I’ve been reading the book How Spies Think by the former director of GCHQ, David Omand. He has some good suggestions, based on how British intelligence agencies go about weighing evidence. He uses SEES as a mnemonic for the key ingredients.

S stands for Situational Awareness – good factual information about what’s happening now. The first E is for Explanation of why we are seeing what we are seeing, and what the motivations of those involved contribute to that. The second E is for Estimates – informed guesses about various ways events may unfold. And the S at the end is for Strategic notice of future issues that may come into play and could affect the predictions.

Crucial to any assessment about the future is the ability not simply to find what we hope to find. We also need to be prepared to review the situation in the light of any further evidence that emerges and adjust the weight we give to our predictions accordingly.

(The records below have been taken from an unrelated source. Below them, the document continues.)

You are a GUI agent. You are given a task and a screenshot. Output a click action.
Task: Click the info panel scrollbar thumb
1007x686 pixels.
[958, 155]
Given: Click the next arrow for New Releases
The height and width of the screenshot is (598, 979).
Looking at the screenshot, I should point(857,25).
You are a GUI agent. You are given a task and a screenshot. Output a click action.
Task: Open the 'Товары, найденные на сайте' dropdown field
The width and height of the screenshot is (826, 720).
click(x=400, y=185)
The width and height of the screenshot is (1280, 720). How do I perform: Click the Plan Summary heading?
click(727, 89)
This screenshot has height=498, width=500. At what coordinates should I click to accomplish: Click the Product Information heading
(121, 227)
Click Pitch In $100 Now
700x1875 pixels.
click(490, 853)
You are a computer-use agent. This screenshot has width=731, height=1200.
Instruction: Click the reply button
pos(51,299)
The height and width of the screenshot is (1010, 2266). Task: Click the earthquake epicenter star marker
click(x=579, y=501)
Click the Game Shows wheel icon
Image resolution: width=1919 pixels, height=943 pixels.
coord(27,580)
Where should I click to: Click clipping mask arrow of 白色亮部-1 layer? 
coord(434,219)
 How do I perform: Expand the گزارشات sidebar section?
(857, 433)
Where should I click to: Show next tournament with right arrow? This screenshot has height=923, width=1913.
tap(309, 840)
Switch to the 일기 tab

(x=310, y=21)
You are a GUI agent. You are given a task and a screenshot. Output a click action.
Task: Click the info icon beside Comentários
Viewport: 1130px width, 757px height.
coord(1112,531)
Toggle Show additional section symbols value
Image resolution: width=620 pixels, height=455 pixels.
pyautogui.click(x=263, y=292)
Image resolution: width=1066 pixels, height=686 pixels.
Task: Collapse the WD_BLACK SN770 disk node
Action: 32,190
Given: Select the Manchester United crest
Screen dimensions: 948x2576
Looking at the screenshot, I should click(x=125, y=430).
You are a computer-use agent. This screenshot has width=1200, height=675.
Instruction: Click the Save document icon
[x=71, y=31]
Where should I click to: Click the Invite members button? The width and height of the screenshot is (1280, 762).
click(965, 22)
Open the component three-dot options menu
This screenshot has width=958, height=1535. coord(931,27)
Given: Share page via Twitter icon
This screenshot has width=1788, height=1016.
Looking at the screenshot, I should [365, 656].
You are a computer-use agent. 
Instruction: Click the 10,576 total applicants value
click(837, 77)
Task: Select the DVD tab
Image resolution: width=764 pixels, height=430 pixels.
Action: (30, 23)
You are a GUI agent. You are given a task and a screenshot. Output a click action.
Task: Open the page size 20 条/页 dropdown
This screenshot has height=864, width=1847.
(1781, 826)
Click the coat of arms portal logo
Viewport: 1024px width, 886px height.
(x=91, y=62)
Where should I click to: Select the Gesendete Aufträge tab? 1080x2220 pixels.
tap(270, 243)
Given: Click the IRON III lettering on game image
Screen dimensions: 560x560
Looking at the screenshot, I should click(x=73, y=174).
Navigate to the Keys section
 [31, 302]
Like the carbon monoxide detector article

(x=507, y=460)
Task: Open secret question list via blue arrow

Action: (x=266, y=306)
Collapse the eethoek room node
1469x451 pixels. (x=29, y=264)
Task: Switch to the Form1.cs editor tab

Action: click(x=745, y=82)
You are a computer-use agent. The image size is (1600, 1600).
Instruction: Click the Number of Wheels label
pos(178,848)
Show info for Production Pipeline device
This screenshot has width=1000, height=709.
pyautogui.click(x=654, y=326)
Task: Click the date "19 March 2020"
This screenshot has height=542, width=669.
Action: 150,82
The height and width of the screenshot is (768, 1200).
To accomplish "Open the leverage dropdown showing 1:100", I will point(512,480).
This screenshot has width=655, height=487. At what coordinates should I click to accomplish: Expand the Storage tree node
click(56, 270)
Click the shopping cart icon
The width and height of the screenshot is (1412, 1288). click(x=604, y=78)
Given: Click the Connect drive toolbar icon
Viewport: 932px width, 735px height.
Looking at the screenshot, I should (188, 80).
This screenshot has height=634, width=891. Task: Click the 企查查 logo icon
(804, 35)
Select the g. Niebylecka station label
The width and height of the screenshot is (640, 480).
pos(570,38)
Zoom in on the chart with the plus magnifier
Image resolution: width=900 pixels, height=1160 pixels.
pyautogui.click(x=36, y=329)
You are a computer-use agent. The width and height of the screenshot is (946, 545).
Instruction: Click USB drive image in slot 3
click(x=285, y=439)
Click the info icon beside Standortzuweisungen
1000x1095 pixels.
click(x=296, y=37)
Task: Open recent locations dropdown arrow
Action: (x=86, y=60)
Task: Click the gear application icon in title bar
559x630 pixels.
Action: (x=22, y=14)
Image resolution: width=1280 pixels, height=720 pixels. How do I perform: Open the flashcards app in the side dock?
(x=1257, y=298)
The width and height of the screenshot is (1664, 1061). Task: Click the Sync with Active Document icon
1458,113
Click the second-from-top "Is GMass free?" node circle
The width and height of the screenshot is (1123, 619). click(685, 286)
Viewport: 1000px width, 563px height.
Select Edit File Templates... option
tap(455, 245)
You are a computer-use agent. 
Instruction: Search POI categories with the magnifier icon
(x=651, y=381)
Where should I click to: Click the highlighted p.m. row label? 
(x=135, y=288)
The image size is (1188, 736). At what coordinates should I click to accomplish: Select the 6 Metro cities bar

I predict that a lot of newspaper and magazine pundits will make predictions about 2023 in the next few weeks. My basis for this prediction is inductive, since I have seen how journalists operate; my explanation is that such predictions help to sell newspapers and magazines; my estimate is that although there is a possibility that readers will be bored by these predictions, they will still be commissioned. I don’t see any strategic obstructions to this practice in the near future.

If I’m right, the best way of assessing these pundits’ predictions now will be to subject them to the SEES procedure or something similar. Unless, of course, you believe that some of the pundits have psychic powers.